Job 1 | In the records below, set down word for word every line from the one containing "Task: Switch to the Erase tab" through the end of the records, both ends included, and omit the pictures.

Provided passage |
István Szívós Sr. (, 20 August 1920 – 22 June 1992) was a Hungarian water polo player. He was part of the Hungarian teams that won gold medals at the 1952 and 1956 Olympics and placed second in 1948. At the 1956 Olympics he also took part in the 200 m breaststroke swimming competition, but failed to reach the final. In 1997 he was inducted into the International Swimming Hall of Fame, one year later than his son István Jr., who competed in water polo at the 1968–1980 Olympics. He was given the honour to carry the national flag of Hungary at the opening ceremony of the 1980 Summer Olympics in Moscow, becoming the 14th water polo player to be a flag bearer at the opening and closing ceremonies of the Olympics.

Szívós was born in Szeged and took up swimming and waterpolo after his family moved to Budapest in the 1930s. During World War II he served in the Hungarian Army between 1942 and 1943, and then returned to sport. He retired in 1959 and later worked as a water polo coach in Hungary and Egypt (1964–66). In the late 1960s he brought his club Orvosegyetem SC to winning two national titles, one Hungarian Cup, and a third place in the European Cup tournament.

See also
 Hungary men's Olympic water polo team records and statistics
 List of Olympic champions in men's water polo
 List of Olympic medalists in water polo (men)

Information given |
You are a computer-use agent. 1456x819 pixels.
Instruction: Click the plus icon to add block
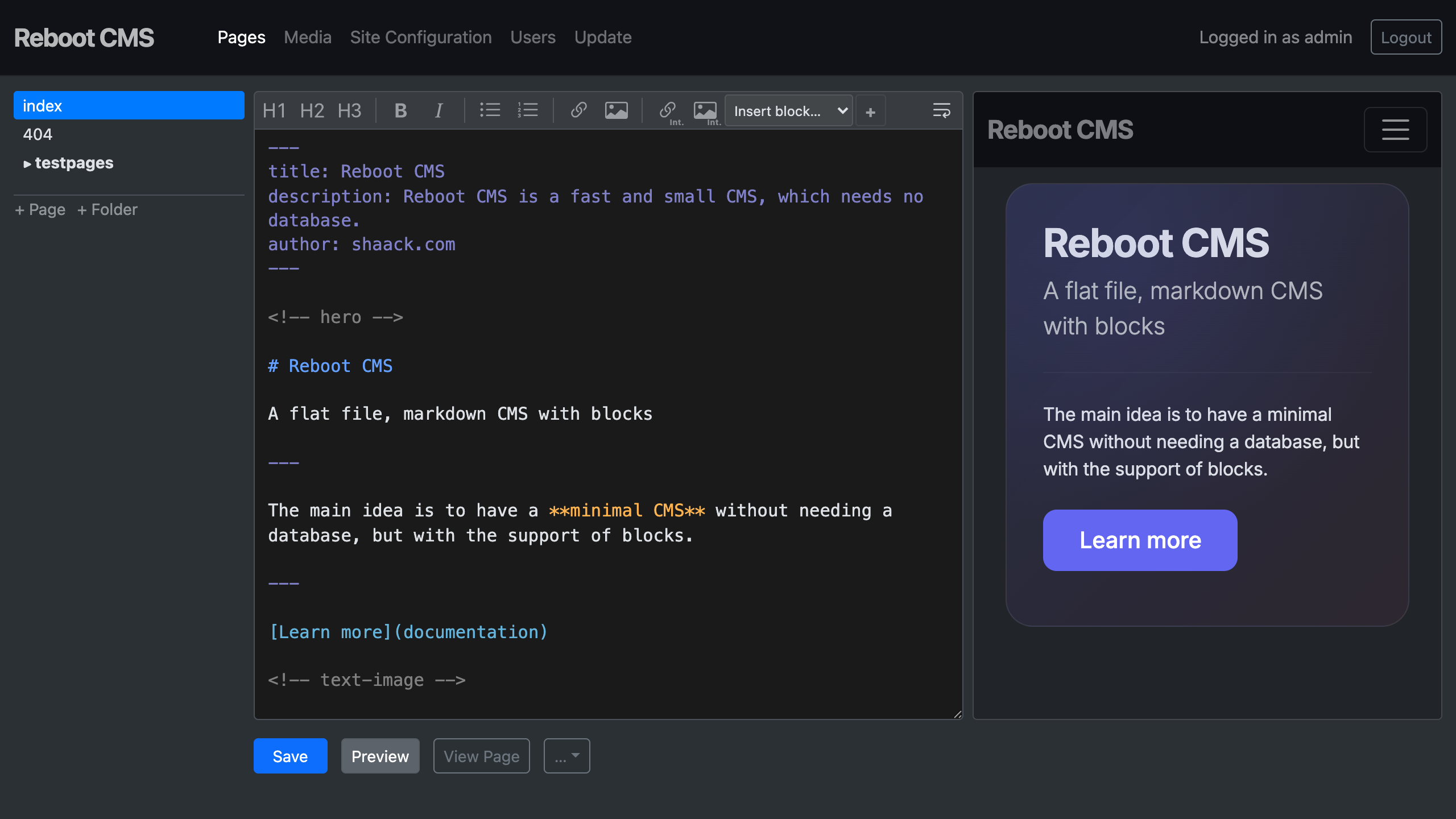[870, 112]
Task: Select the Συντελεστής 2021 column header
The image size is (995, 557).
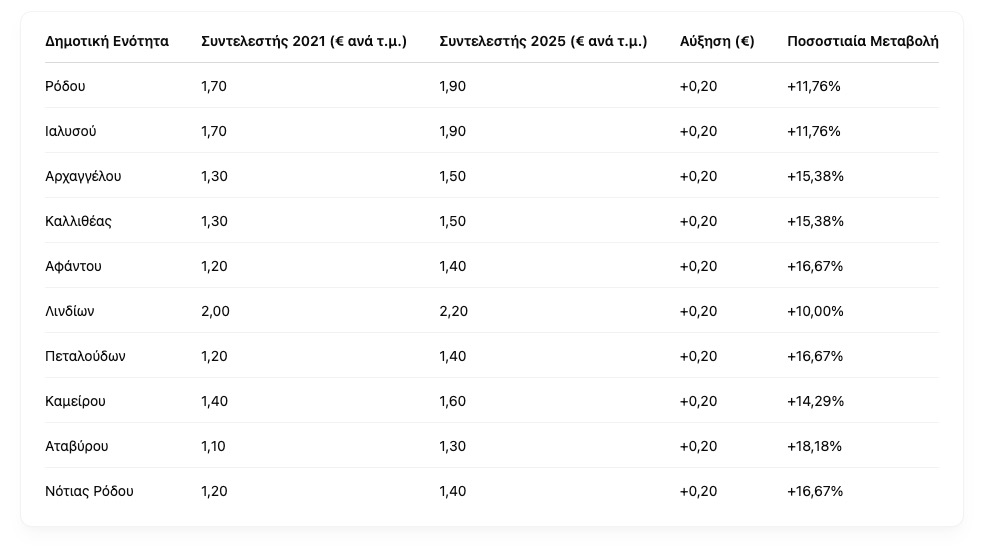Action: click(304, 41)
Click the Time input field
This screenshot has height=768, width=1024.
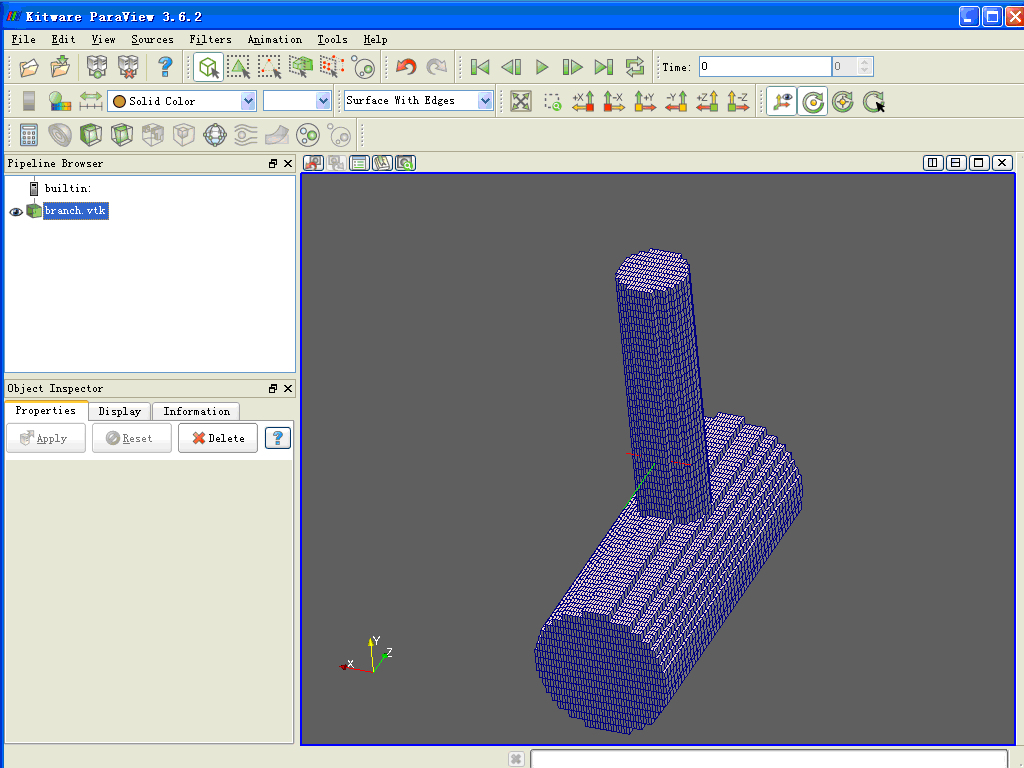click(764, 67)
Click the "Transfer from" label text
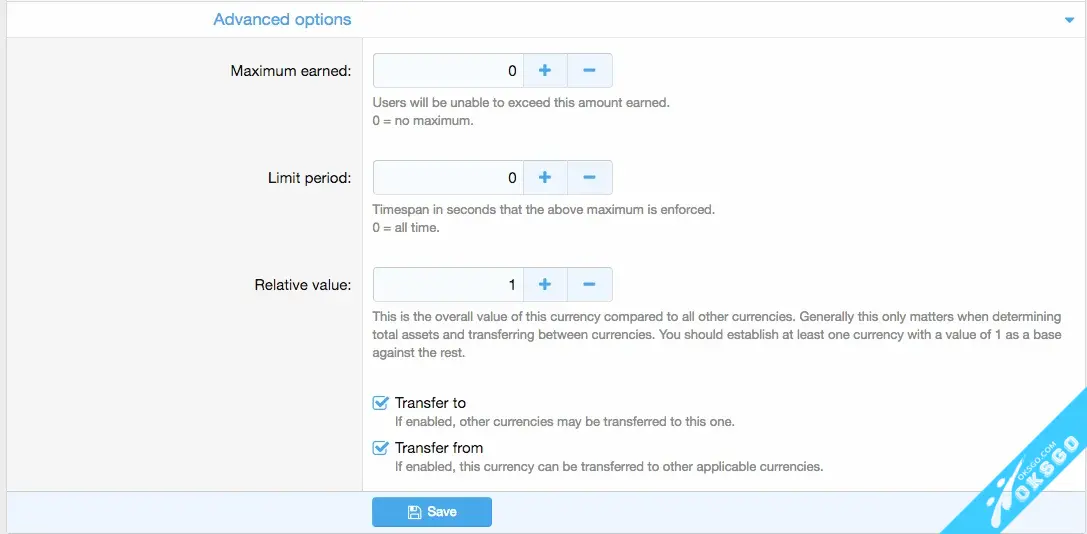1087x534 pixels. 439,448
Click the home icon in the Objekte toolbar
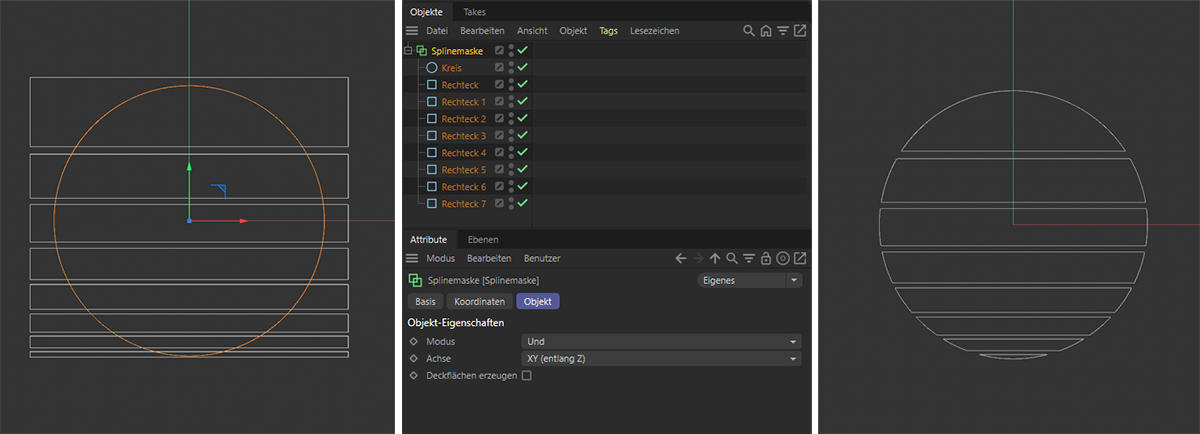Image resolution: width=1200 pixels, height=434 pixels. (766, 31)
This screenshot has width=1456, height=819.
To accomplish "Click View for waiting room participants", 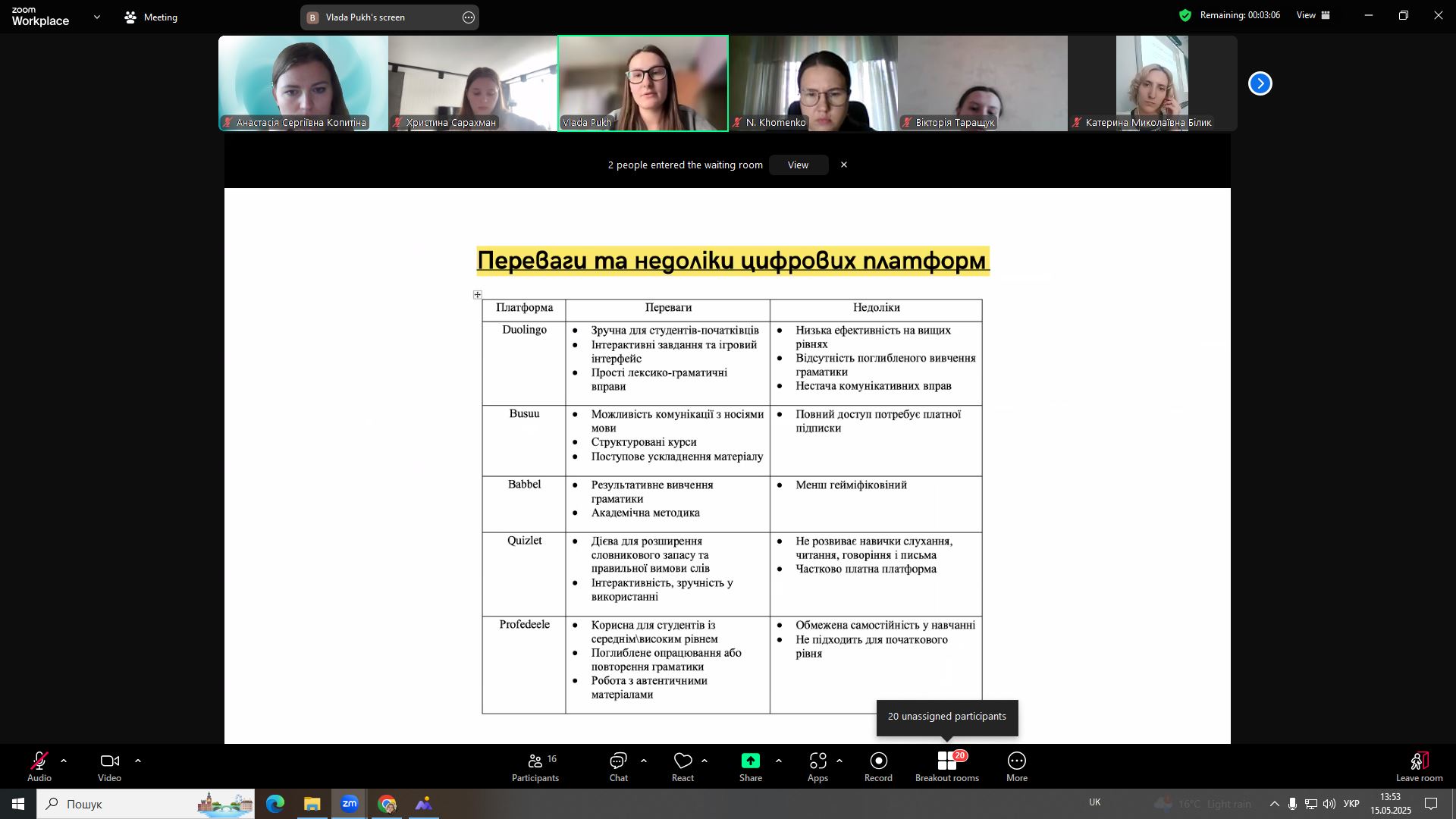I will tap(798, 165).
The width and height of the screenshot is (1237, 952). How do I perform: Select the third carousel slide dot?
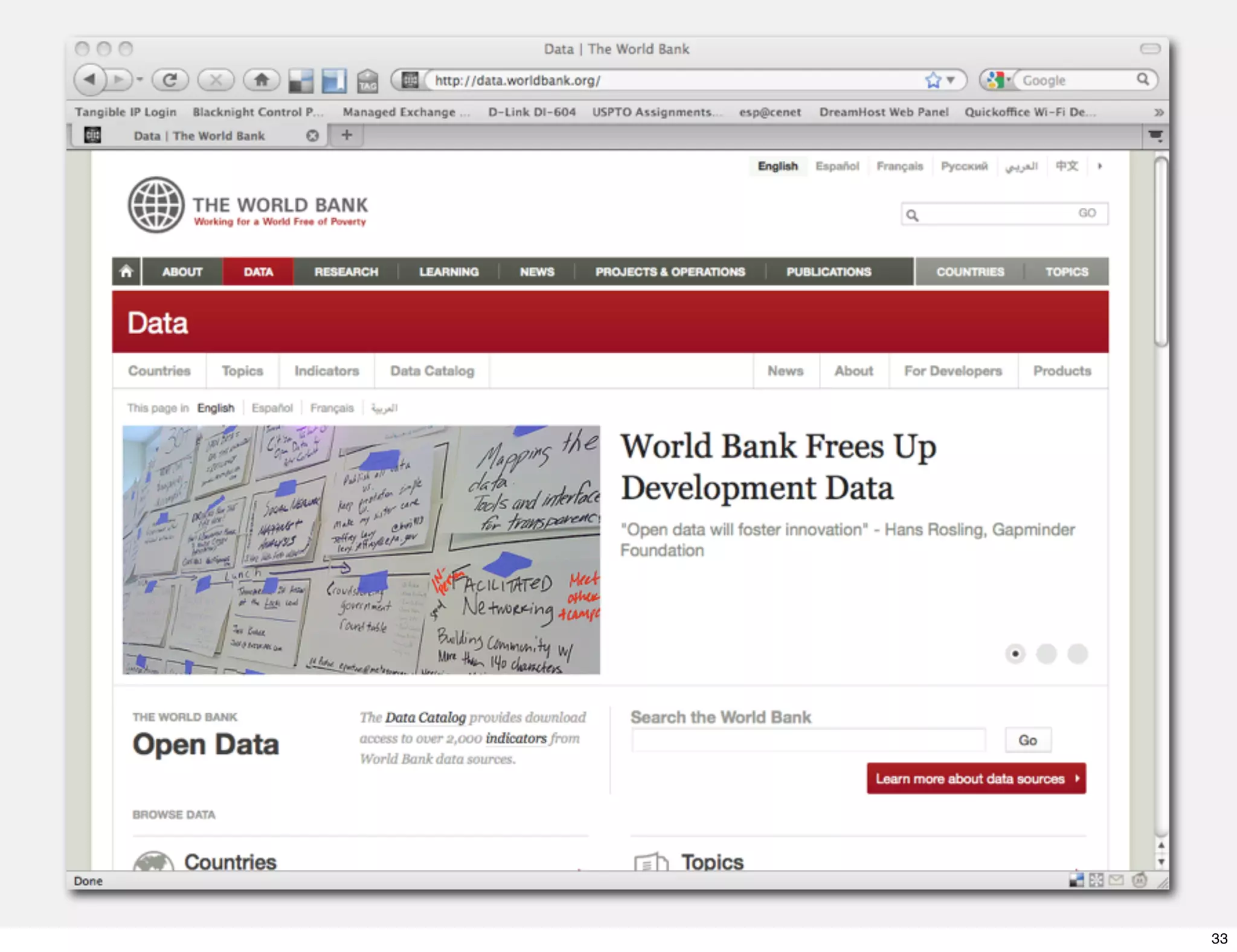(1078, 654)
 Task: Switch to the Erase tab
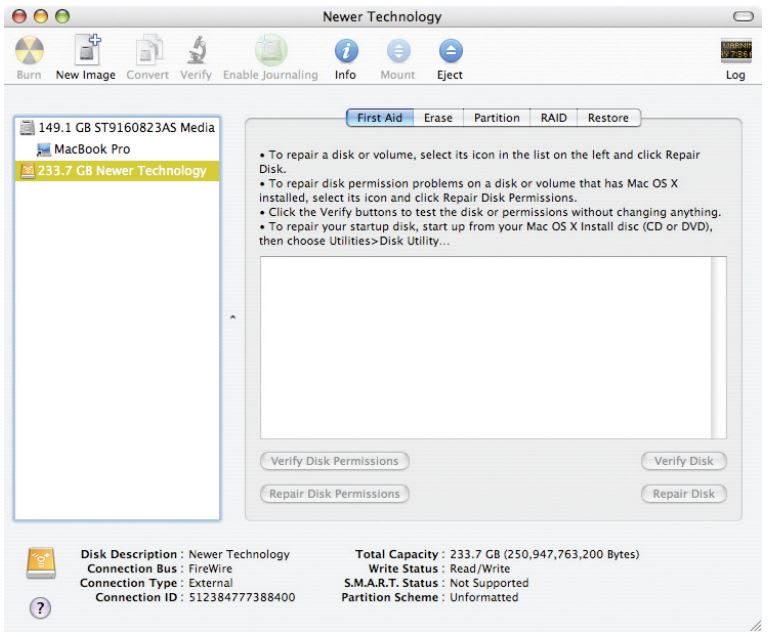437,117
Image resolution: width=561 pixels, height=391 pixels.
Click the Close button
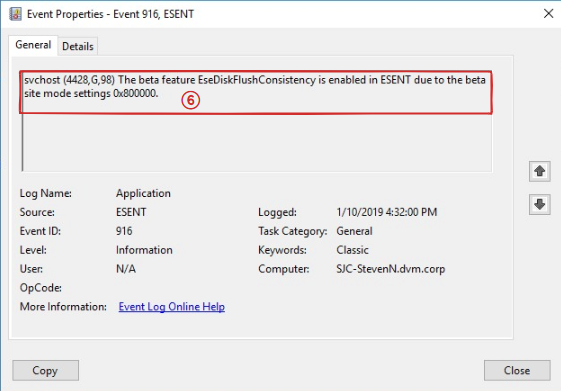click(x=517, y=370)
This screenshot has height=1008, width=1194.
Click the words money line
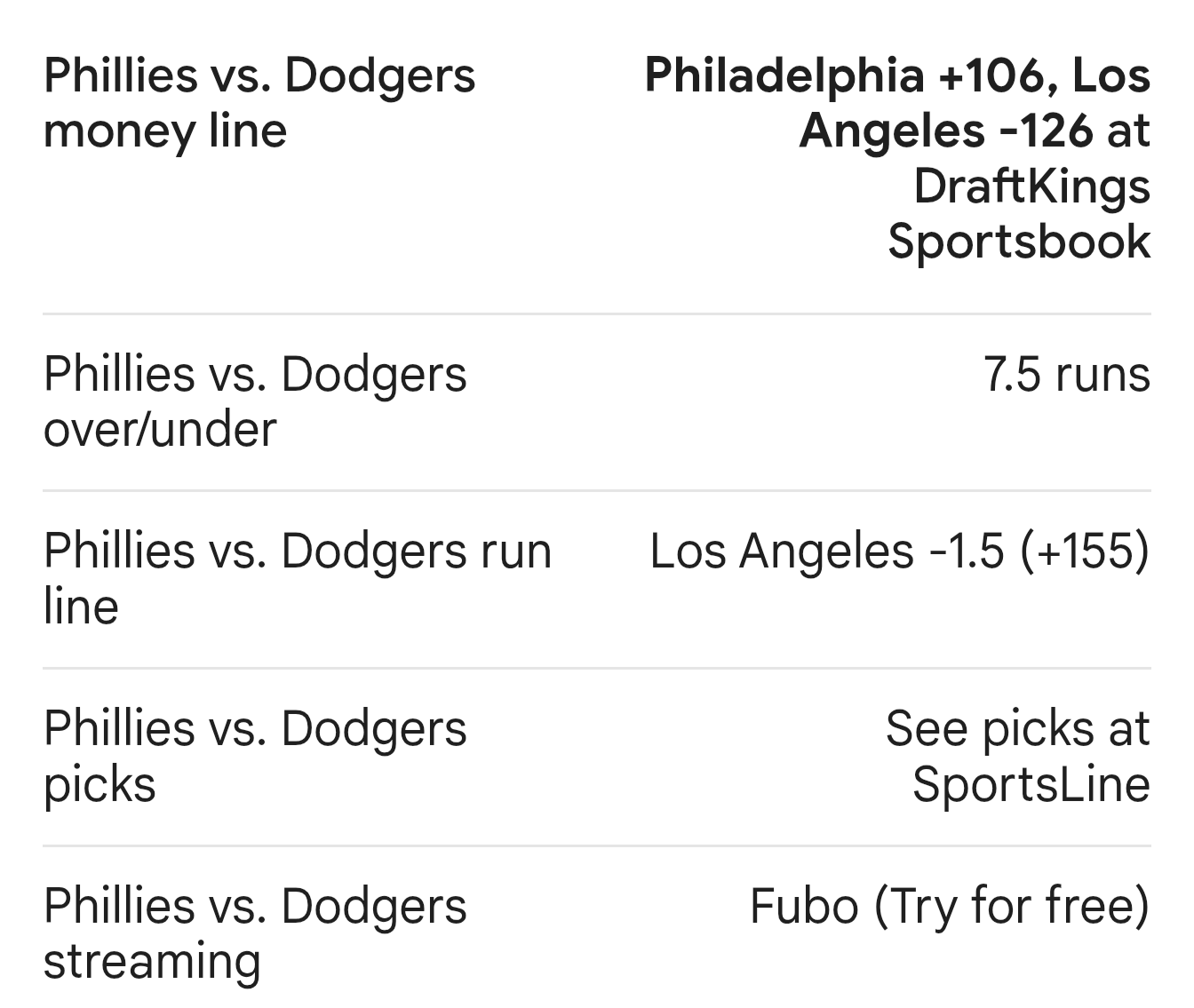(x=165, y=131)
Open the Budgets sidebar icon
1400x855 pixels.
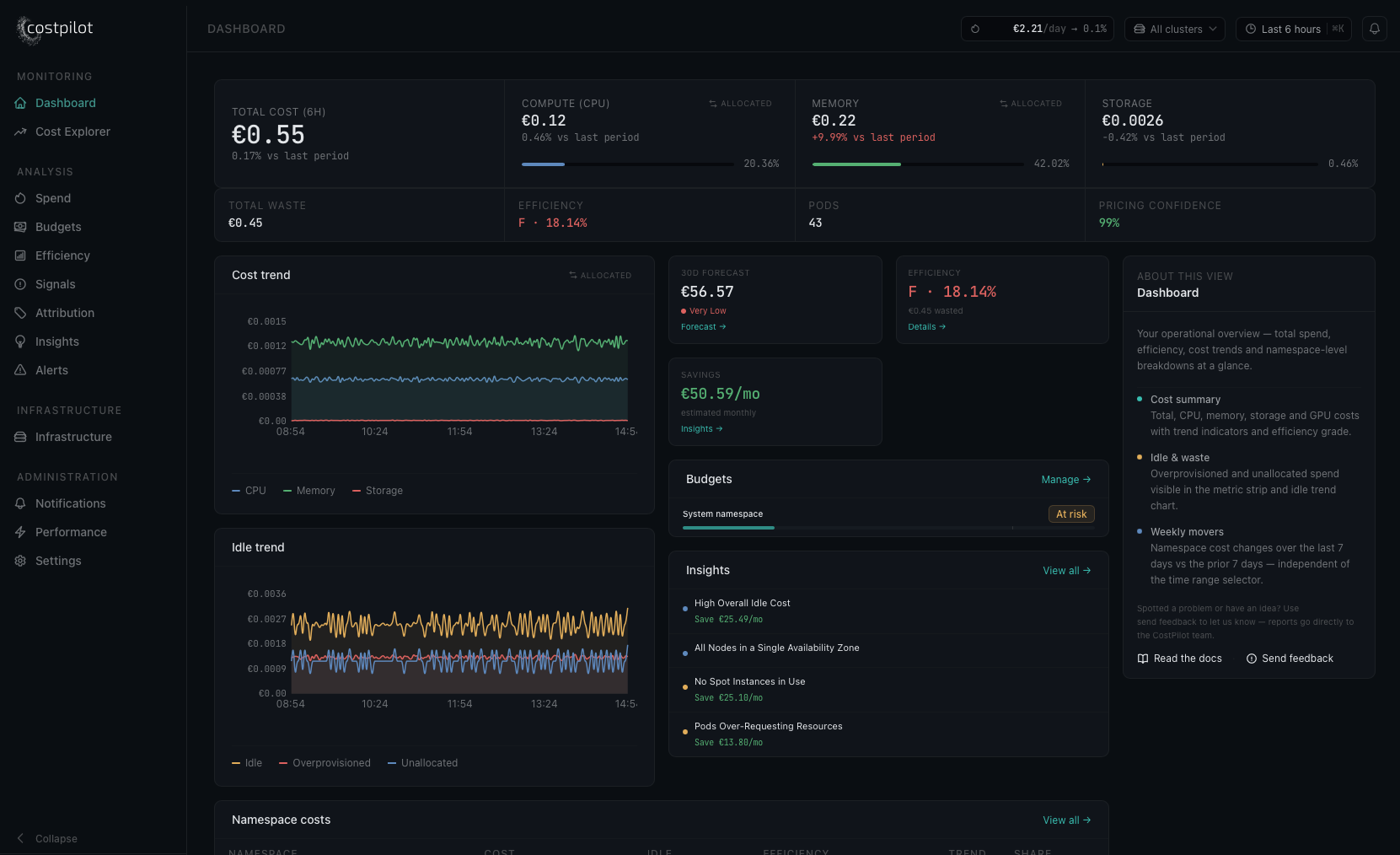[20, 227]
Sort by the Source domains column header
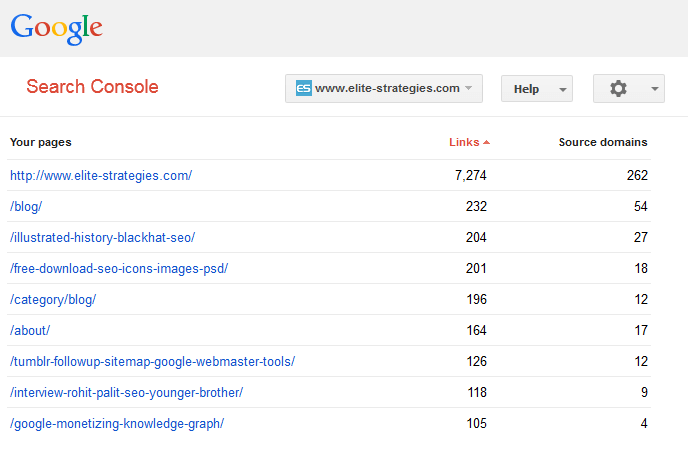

Job 2 | From the Szívós biography above, extract verbatim the passage between "Szívós was born" and "water polo (men)", inclusive.

Correct response 1 |
 Task: Switch to the Erase tab
437,117
Image resolution: width=561 pixels, height=391 pixels.
Click the Close button
click(x=517, y=370)
This screenshot has height=1008, width=1194.
Click the words money line
(x=165, y=131)
Open the Budgets sidebar icon
1400x855 pixels.
[20, 227]
Sort by the Source domains column header

Correct response 2 |
Szívós was born in Szeged and took up swimming and waterpolo after his family moved to Budapest in the 1930s. During World War II he served in the Hungarian Army between 1942 and 1943, and then returned to sport. He retired in 1959 and later worked as a water polo coach in Hungary and Egypt (1964–66). In the late 1960s he brought his club Orvosegyetem SC to winning two national titles, one Hungarian Cup, and a third place in the European Cup tournament.

See also
 Hungary men's Olympic water polo team records and statistics
 List of Olympic champions in men's water polo
 List of Olympic medalists in water polo (men)